Choice Realty currently has one full-time administrative employee and two agents, including Schuster. Schuster says she would like to have about 30 agents working with the brokerage eventually, and might open a second brokerage office here in the future.
Schuster, who has been working in the real estate field since 1994, says her brokerage is tailored to home-based real estate agents who would like to keep more of their commissions.
"Pay the broker less, you keep more," she says.
She notes that agents typically are independent contractors who pay for their own marketing tools, such as signs and flyers, as well as key lockboxes and other tools of the trade. She says the reduced number of transactions occurring right now combined with the customary big cuts taken out of agents' commissions by brokerages can make it difficult for agents to survive in this tough economic climate.
Choice Realty charges its agents a $200 transaction fee and an administrative fee of 5 percent of each commission they receive, plus a monthly $500 brokerage fee. Schuster says that a typically good commission split for agents is 70 percent, with 30 percent going to the brokerage, which usually also charges 6 percent of the agent's commission as an additional fee.
Thus, on a sale of a $170,000 home, where agents receive a 3 percent commission of $5,100, Choice Realty's agents would take home $4,145 after paying the required fees, compared with $3,264 at a typical traditional agency. If a Choice Realty agent sold a second $170,000 home that month, their take-home pay would jump to $4,645 for that home, since they've already paid the $500 monthly brokerage fee.

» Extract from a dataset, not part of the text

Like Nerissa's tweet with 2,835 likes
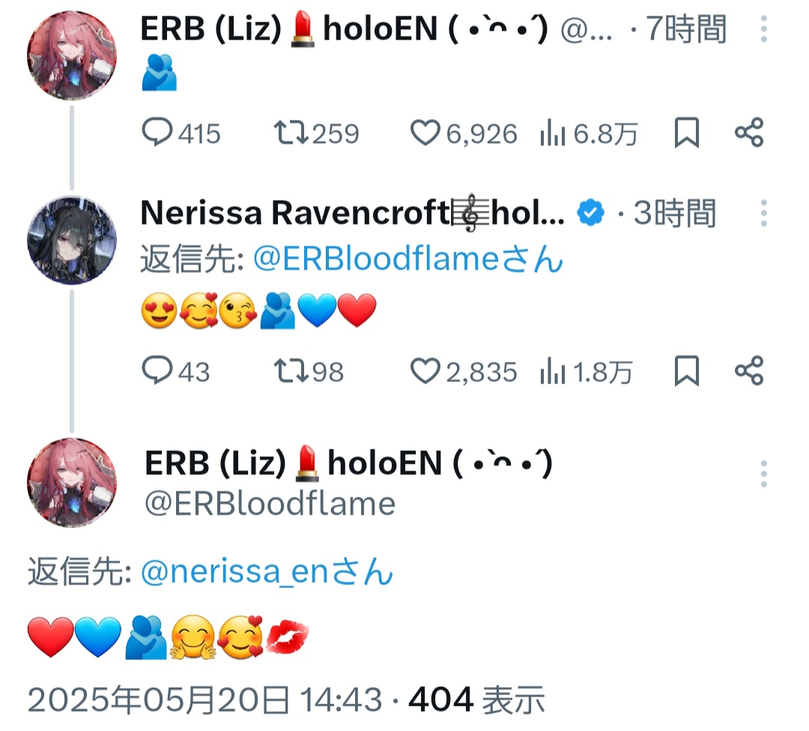The height and width of the screenshot is (731, 809). [464, 371]
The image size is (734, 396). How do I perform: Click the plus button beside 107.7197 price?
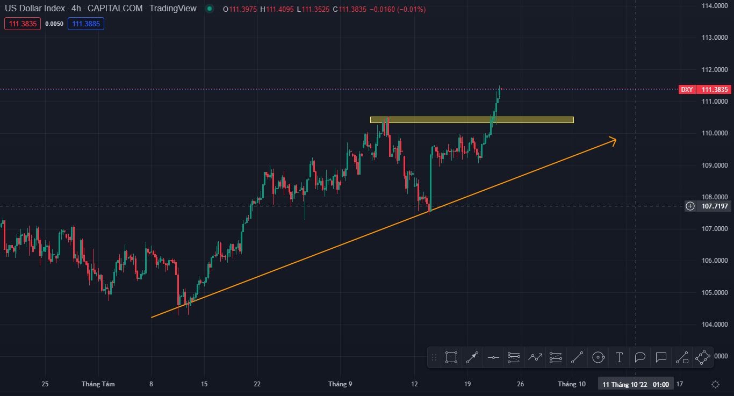coord(690,206)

"With the real estate market the way it is, agents just have to figure out how to make more money," she says.
The Puget Sound Business Journal recently reported that about 2,800 Washington state real estate agents have left the business since the end of 2007, a decrease of about 9 percent. Schuster says she has seen some examples of that locally as well, and says her brokerage is well-positioned to weather downturns in the market.
In addition to lower fees, Schuster's agents have round-the-clock access to the company's downtown office, which she designed to resemble a coffee shop rather than an office.
The office features wireless Internet service, cozy chairs, high tables and stools, and a sofa. "Agents are often signing contracts at coffee shops instead of their offices, so I designed the brokerage accordingly," she says.
Schuster declines to disclose her cost in renovating the space, but says she acted as her own general contractor and spent five months completely transforming the previously unoccupied space before opening the office at the beginning of November. Renovation work included removing and constructing walls, and installing hardwood floors, plumbing, and lighting.